Do you have any Idea what I can do ?

@justinvo,
I am working on the issue and will get back to you soon.

@justinvo,
Thank you for your patience. Please note that the Presentation object from the presentation variable is still used in different threads in your code.

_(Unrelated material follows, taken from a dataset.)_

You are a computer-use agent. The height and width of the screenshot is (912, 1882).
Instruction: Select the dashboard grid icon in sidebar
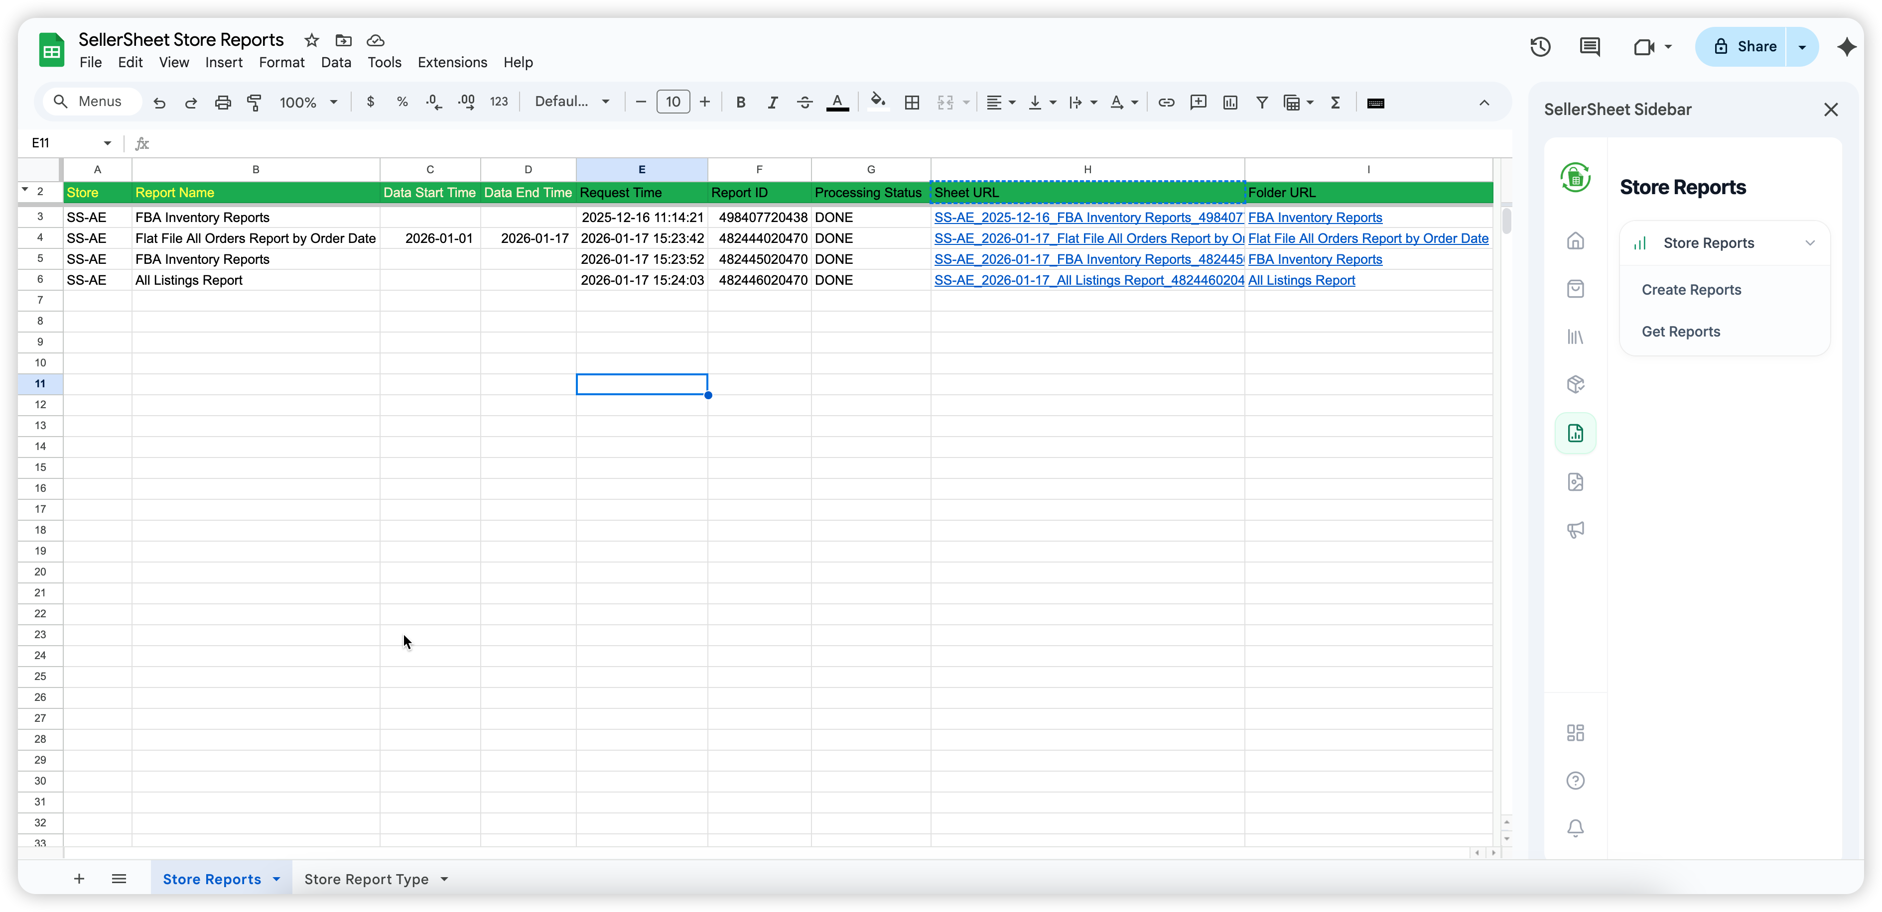point(1575,732)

Please try using the following approach:

var scale = 2;

Presentation presentation = new Presentation("sample.pptx");
var slideCount = presentation.getSlides().size();
var slideSize = presentation.getSlideSize().getSize();
var slideWidth = (float)slideSize.getWidth();
var slideHeight = (float)slideSize.getHeight();

var slidePresentations = new ArrayList<Presentation>(slideCount);

// Split presentation slides into separate presentations
for (var slide : presentation.getSlides()) {
    var slidePresentation = new Presentation();
    slidePresentation.getSlideSize().setSize(slideWidth, slideHeight, SlideSizeScaleType.DoNotScale);
    slidePresentation.getSlides().removeAt(0);
    slidePresentation.getSlides().addClone(slide);
    slidePresentations.add(slidePresentation);
}

IntStream.range(0, slideCount).parallel().forEach(i -> {
    var slide = slidePresentations.get(i).getSlides().get_Item(0);

    try (var baos = new ByteArrayOutputStream()) {
        var image = slide.getImage(scale, scale);
        image.save(baos, ImageFormat.Jpeg);
        var bytes = baos.toByteArray();
        // ...
        System.out.println("Successfully generated image.");
    } catch (Exception e) {
        System.out.println("Failed generating image.");
    } finally {
        // ...
    }
});

for (var slidePresentation : slidePresentations) {
    slidePresentation.dispose();
}
presentation.dispose();

The above code example uses only one scale value, but you can improve this example for different image scales.

@andrey.potapov
Thank you for your help!

I tried it out and it is much faster without any errors.
Maybe this topic would be interesting for the documentation :slight_smile:

@justinvo,
Thank you for your feedback. I think this is a good idea.